** TEXT BLOCK **
┄┄┄┄┄┄┄┄┄┄
With a 321-101 Vote House Approves Cannabis Banking Bill

Soft Secrets
21 Apr 2021

The bill clarifies that proceeds from legal pot businesses would not be considered illegal and directs federal regulators to create rules and guidelines for monitoring such banking activity in the future.


The bill aims to ease cannabis companies the access to regular financial services. While the House nods positively to remove finance management burden for the industry, the ball is now in the Senate's hands, which is next to vote on the cannabis banking bill. 

On Monday (April 19), the US House of Representatives, with a 321-101 vote, approved the SAFE Banking Act sponsored by Rep. Ed Perlmutter, a Colorado Democrat; other lobby groups also back the bill.

The bill addresses banking-system regulators, disallowing them to penalize banks or credit unions that do business with "cannabis-related legitimate business," their servicer providers, or state or local governments with jurisdiction over the companies.

According to analysts, this is a step forward to removing an obstacle that threatens the development of the cannabis industry nationwide.

The bill will benefit those states that already have a regulation on the medical and/or recreational use of pot, which according to the National Conference of State Legislatures, includes 36 states that regulate medical cannabis and 17 states that regulate adult use of the plant.

The bill clarifies that proceeds from legal pot businesses would not be considered illegal and directs federal regulators to create rules and guidelines for monitoring such banking activity in the future.

“After years of bringing up this issue, I’m thrilled to see overwhelming support for this bipartisan, commonsense legislation in the U.S. House once again. I feel optimistic about the path forward for the SAFE Banking Act and, more broadly, reforms to our federal cannabis laws,” Perlmutter, who sponsored the bill, said in a statement.

During Monday debates, supporters said the bill would aid cannabis-related businesses and will also reduce crime related to the cash nature of those businesses.

“These businesses and their employees become targets for crime — robbery, assault and more — by dealing all in cash,” Perlmutter said. “It is an invitation to money laundering now, because of the vast amount of cash that is circulated,” said another bill supporter, Rep. Earl Blumenauer, an Oregon Democrat.

Cautious not to breach federal laws, banks have largely been reluctant to do any business with pot-selling companies. This has meant fewer opportunities for the cannabis industry as a whole, such as doing business only in cash, relying on small financial institutions, or being entirely stripped of relief packages in times of crisis. 

The American Bankers Associations, which has advocated relentlessly for the SAFE Banking Act, has said in a statement on Monday that "banks find themselves in a difficult situation due to the conflict between state and federal law, with local communities encouraging them to bank cannabis businesses and federal law prohibiting it." 

"Congress must act to resolve this conflict," the group said. The House voted for the first time in favor of the cannabis banking bill back in 2019, but the bill then perished in the Senate. The 2019 vote was similar to the one on Monday; the House then approved with 321-103. 

It remains to see what will happen at this time with the bill in a Democrat-controlled Senate. In a recent interview with Politico, Senate Majority Leader Chuck Schumer has described the current constellation of the Congress as an opportunity that comes around "maybe twice a century." Schumer has said he would aim to move forward legislation on regulating the adult use of cannabis. On the SAFE Banking Act, he said he would like to see the bill advance as part of a more comprehensive measure, even if President Joe Biden was not in favor.
┄┄┄┄┄┄┄┄┄┄
** DATA EXTRACT **
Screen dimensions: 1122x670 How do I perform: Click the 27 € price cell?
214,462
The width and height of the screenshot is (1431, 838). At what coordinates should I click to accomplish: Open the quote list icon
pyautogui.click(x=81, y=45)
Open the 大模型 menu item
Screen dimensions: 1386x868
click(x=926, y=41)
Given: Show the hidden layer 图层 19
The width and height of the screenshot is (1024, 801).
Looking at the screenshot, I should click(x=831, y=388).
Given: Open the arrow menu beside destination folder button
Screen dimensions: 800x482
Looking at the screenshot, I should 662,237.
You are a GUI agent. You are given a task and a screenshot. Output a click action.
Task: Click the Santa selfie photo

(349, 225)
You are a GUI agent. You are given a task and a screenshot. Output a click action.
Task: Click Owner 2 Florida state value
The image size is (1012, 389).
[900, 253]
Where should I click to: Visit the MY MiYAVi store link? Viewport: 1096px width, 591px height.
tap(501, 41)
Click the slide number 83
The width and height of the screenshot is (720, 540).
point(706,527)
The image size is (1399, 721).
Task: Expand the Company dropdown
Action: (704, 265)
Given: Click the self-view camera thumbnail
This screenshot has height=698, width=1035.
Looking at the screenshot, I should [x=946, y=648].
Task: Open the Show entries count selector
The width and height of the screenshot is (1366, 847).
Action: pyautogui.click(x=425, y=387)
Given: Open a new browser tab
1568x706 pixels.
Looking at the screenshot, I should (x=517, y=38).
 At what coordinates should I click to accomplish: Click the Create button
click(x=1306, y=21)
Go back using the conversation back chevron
┄┄┄┄┄┄┄┄┄┄
** YOUR TASKS **
(1) In the cannabis banking article, what was the House vote when it first approved the bill in 2019?
(2) Reproduce everything in the cannabis banking article from "On Monday (April" down to "of the plant.".

** YOUR WRITTEN ANSWERS **
(1) 321-103

(2)
On Monday (April 19), the US House of Representatives, with a 321-101 vote, approved the SAFE Banking Act sponsored by Rep. Ed Perlmutter, a Colorado Democrat; other lobby groups also back the bill.

The bill addresses banking-system regulators, disallowing them to penalize banks or credit unions that do business with "cannabis-related legitimate business," their servicer providers, or state or local governments with jurisdiction over the companies.

According to analysts, this is a step forward to removing an obstacle that threatens the development of the cannabis industry nationwide.

The bill will benefit those states that already have a regulation on the medical and/or recreational use of pot, which according to the National Conference of State Legislatures, includes 36 states that regulate medical cannabis and 17 states that regulate adult use of the plant.